I decided to sell it seller finance in order to make money on the spread of what I had to pay at 5.5% for my 70k loan and charging about 9% for their loan. I got a buyer who put down 20k and I financed a loan 110k loan for them at just over 9%. This covered all my expenses plus my debt on the other 40k that I used to buy and rehab the property. In the end I cash flowed about $250 for the house.

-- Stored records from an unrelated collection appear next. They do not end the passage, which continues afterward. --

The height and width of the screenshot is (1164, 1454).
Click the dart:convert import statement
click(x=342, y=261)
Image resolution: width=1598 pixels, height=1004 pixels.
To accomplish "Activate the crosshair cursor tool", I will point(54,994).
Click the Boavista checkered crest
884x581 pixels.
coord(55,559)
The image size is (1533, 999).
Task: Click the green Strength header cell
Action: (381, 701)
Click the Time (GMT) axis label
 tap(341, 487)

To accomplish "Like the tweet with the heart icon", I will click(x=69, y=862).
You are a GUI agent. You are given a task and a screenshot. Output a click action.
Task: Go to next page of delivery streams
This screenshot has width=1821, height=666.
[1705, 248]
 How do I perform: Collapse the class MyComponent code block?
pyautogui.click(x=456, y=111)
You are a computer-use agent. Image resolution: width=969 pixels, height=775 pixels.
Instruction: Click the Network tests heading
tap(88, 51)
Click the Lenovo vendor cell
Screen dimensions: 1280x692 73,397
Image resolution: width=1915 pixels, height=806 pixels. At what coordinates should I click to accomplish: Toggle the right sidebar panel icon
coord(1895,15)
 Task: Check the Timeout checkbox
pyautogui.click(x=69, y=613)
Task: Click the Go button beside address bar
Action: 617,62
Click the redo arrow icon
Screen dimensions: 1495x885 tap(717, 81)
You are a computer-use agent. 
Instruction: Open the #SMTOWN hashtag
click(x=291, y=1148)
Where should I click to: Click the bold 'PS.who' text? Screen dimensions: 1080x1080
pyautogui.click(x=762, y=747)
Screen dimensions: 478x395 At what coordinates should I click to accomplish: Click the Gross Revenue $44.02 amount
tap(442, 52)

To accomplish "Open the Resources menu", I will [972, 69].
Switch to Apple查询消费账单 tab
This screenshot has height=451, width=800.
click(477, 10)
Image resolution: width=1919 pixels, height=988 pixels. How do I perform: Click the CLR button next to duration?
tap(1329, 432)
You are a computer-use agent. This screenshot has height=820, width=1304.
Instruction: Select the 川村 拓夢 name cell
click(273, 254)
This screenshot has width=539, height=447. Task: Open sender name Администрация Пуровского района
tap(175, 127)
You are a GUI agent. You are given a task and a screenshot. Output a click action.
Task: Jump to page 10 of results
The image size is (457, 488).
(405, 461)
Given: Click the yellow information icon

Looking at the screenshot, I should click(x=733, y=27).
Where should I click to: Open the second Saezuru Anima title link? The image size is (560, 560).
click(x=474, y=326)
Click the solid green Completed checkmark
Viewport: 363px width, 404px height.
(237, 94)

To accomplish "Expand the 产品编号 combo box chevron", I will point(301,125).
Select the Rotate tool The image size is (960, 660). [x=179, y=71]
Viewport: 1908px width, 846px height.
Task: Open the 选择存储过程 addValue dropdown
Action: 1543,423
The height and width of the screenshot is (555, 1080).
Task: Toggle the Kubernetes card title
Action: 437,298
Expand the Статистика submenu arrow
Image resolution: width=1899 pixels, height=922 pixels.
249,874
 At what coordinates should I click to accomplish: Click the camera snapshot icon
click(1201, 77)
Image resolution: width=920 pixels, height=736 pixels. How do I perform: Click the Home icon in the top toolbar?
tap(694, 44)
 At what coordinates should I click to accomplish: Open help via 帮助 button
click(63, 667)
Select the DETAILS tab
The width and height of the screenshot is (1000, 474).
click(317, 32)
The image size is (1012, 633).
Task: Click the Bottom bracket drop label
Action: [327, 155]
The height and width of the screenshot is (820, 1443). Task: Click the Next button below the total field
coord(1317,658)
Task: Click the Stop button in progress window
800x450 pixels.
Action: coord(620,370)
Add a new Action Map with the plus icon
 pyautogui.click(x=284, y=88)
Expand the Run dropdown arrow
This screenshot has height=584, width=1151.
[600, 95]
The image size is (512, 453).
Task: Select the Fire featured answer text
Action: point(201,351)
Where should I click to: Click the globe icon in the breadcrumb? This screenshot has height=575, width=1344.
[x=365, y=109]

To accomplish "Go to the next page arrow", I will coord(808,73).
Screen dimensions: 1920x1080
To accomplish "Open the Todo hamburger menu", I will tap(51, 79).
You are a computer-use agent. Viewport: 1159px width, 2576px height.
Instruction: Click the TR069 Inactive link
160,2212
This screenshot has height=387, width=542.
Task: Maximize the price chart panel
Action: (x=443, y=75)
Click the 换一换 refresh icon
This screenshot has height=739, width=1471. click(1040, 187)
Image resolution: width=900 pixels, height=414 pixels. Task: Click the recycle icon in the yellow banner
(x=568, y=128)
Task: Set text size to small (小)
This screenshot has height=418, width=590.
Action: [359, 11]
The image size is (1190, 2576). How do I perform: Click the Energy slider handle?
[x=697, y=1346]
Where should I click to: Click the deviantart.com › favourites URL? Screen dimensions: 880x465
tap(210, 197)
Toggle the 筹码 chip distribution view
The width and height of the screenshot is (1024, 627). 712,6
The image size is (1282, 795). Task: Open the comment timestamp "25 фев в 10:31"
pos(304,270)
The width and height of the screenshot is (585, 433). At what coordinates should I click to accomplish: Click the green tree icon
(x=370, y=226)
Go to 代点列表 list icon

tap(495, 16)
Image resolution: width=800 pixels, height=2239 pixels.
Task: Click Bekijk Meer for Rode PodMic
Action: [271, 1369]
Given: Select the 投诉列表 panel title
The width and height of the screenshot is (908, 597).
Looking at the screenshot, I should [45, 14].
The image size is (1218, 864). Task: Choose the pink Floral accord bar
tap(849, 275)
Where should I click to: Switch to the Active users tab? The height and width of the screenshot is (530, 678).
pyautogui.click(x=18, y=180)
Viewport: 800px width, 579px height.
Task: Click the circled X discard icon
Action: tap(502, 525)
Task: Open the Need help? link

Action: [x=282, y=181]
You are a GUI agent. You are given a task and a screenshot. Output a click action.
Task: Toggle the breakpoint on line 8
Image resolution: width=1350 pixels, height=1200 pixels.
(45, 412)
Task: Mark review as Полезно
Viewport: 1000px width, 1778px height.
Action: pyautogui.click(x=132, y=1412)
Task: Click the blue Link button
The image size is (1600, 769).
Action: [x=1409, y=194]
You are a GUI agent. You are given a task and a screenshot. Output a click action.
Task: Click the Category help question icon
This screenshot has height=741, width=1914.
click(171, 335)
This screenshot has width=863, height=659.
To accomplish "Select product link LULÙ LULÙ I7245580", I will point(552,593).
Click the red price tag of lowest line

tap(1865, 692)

I sold the house in November of 2016. They paid the monthly mortgage payment for the first 6 months and then there was a month that they missed. Since this was my first seller finance deal, I didn’t know exactly what to do, but then the buyer paid a double payment the next month. These payments were going through a servicing company so it took me a while to find out that they missed the payment in the first place. Then the following month they missed a payment again but I thought that they would just pay a double payment like they had done the prior month. The second month came without payment again. Then I called the buyer and she said that she was sorry and that she didn’t know that the payment hadn’t come out of her account and that she was going to make 3 payments altogether the next month. No payments came. When I contacted the servicing company I found out that the double payment check bounced (I know, not a very “on top of things” service company or maybe just a learning curve for me).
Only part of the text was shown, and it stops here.